Nel corso del Novecento viene formulata una nuova dottrina della teologia politica, alla luce della quale diviene possibile problematizzare il sintagma suddetto in relazione al crescente pluralismo religioso che contraddistingue la società contemporanea. Il dibattito novecentesco non può, inoltre, fare a meno di intrecciarsi con l’affermazione definitiva del fenomeno della secolarizzazione e con l’assunzione di nuove prospettive escatologiche, richieste nel mondo cristiano quale risposta a tale fenomeno. Per tale ragione, la nuova teologia politica si presenta come ermeneutica del messaggio cristiano nella società secolarizzata (Nicoletti), ponendosi due obiettivi principali: il primo consiste nell’opposizione nei confronti di ogni deriva intimistica del messaggio evangelico e del mutamento della religione in una pratica esclusivamente privata, il secondo nel monitoraggio delle gerarchie ecclesiastiche, affinché in esse non prevalgano mire autoritarie o teocratiche. Johann Baptist Metz, nei saggi Responsabilità della speranza (1965), Sulla teologia del mondo (1968) e nel volume Sul concetto della nuova teologia politica (1967-1997), e Jürgen Moltmann, nel testo Una nuova teologia politica (1970), sono i due rappresentanti più significativi di questa nuova teologia politica, segnata dall’intreccio profondo tra escatologia e libertà, su uno sfondo teorico che evidenzia la comunicazione profonda tra teologia e politica (Filoramo). Entrambi considerano obsolete quelle tendenze di natura trascendentale, esistenzialista e personalista che tengono separata la religiosità personale dal dibattito politico pubblico. Ogni affermazione teologica deve essere misurata sulla base delle implicazioni, non solo individuali, ma anche collettive della terminologia e della simbologia di cui fa uso (Moltmann). Il carattere politico intrinseco alla teologia è strettamente unito alla promessa escatologica che inerisce necessariamente alla fede, per cui il futuro è il metro di giudizio delle verità religiose e politiche e il regno di Dio a venire è il riferimento principale di tutte le società umane, di contro ai pericoli mondani che seguono un processo di secolarizzazione totalmente concentrato sul presente.

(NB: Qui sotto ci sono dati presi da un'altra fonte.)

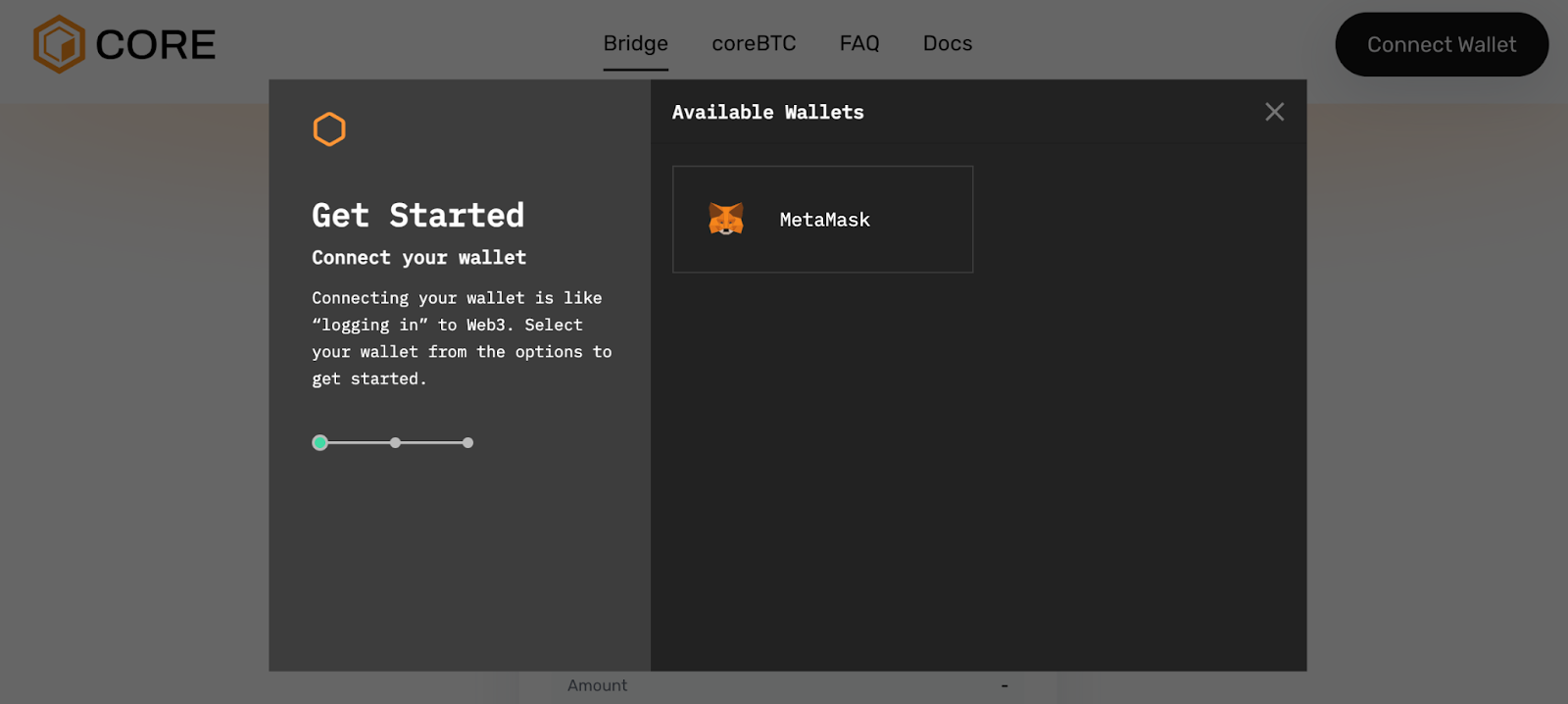The width and height of the screenshot is (1568, 704).
Task: Click the progress line between first two steps
Action: 358,443
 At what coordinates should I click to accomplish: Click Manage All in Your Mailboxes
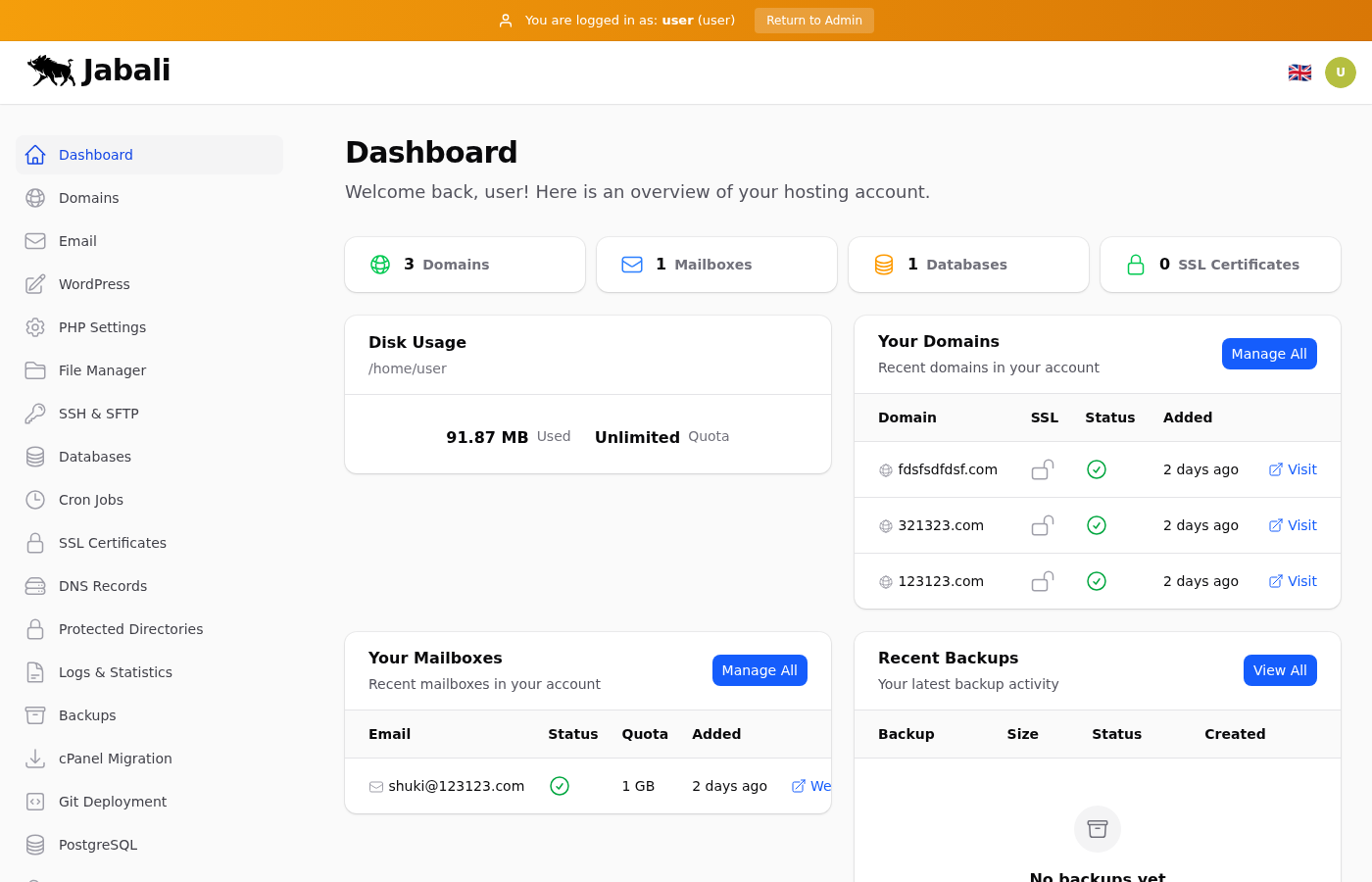[x=760, y=670]
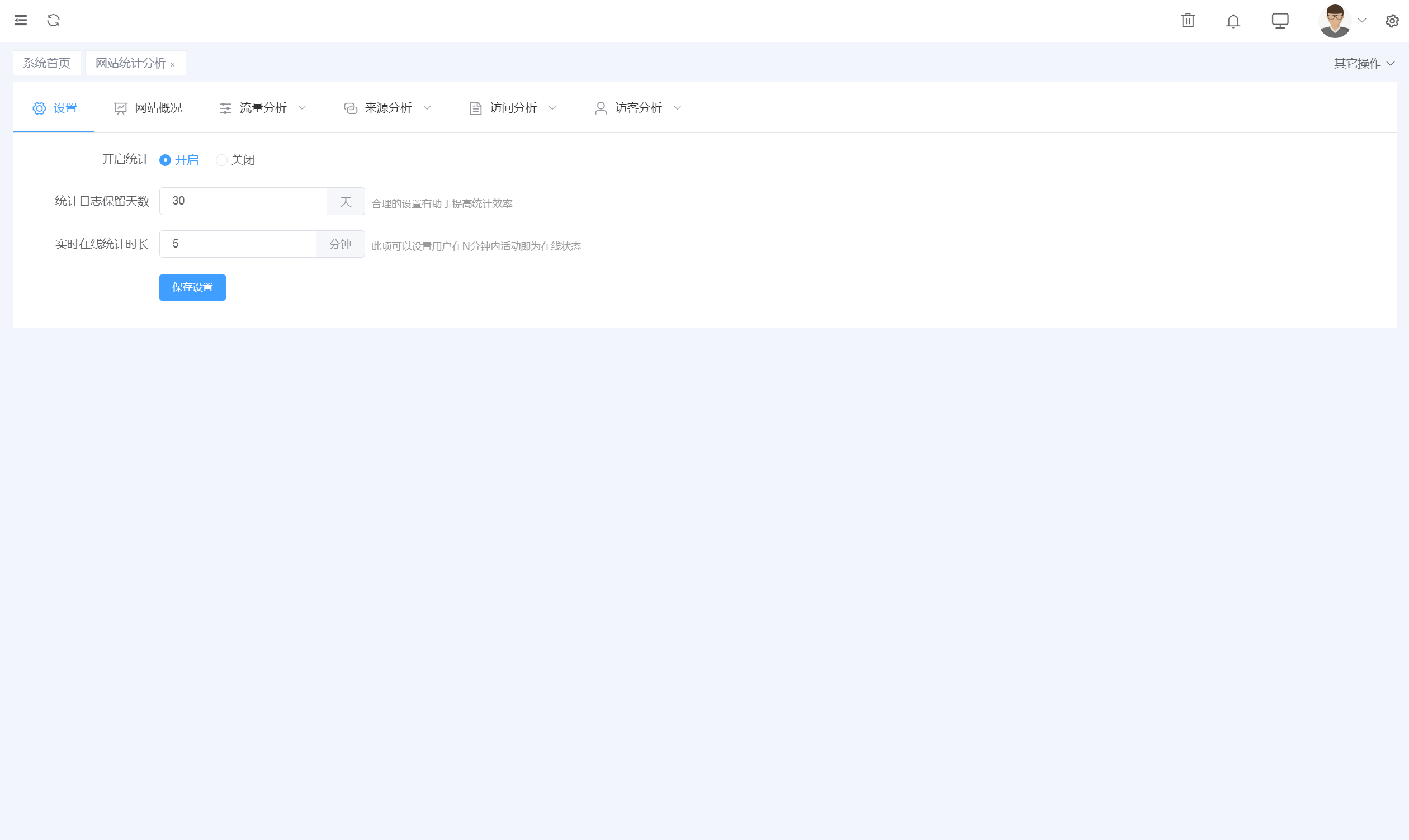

Le varie forme di teologia politica, che prendono piede dagli anni Sessanta in poi, tendono a seguire i modelli teoretici proposti da Metz e Moltmann, suddividendosi in due grandi gruppi: l’uno insiste sul tema dell’emancipazione implicata dalla fede, l’altro predilige la costituzione escatologica dell’esistenza cristiana (Scattola). Attorno al concetto di emancipazione ruota la teologia della liberazione, sorta in America Latina in seguito al Concilio Vaticano II e volta alla ricerca della natura divina di Cristo nella pratica sociale del riscatto dei poveri. Tale teologia non mira solo alla liberazione dal peccato, così come insegna la Chiesa, ma anche alla liberazione della persona, in vista della sua emancipazione individuale, e alla liberazione economica e politica delle classi sociali oppresse. Solo così è possibile portare concretamente il messaggio evangelico all’interno di situazioni politico-sociali alquanto problematiche (Gustavo Gutiérez, Juan L. Segundo, Lucio Gera, Emilio Castro, Richard Shaull, tra gli altri). Alla teologia della liberazione si ispirano la teologia nera negli Stati Uniti d’America e in Sudafrica, quale strumento di emancipazione per le popolazioni di colore, e la teologia femminista, la quale persegue una riflessione religiosa in prospettiva femminile, soprattutto negli Stati Uniti e nel mondo anglosassone. Sul versante escatologico, maturano riflessioni teoriche che radicalizzano la struttura teoretica del fenomeno teologico (Armido Rizzi, con la sua teologia dell’esodo, e Riccardo Panattoni in Italia). Entrambi i gruppi mettono in luce come, nella contemporaneità, un discorso relativo alla teologia politica non possa che ritrovarsi nel campo della filosofia politica, dal momento che entrambe maturano le proprie teorie a partire dal tema dell’origine, il quale riguarda ovviamente tanto il campo politico quanto quello religioso.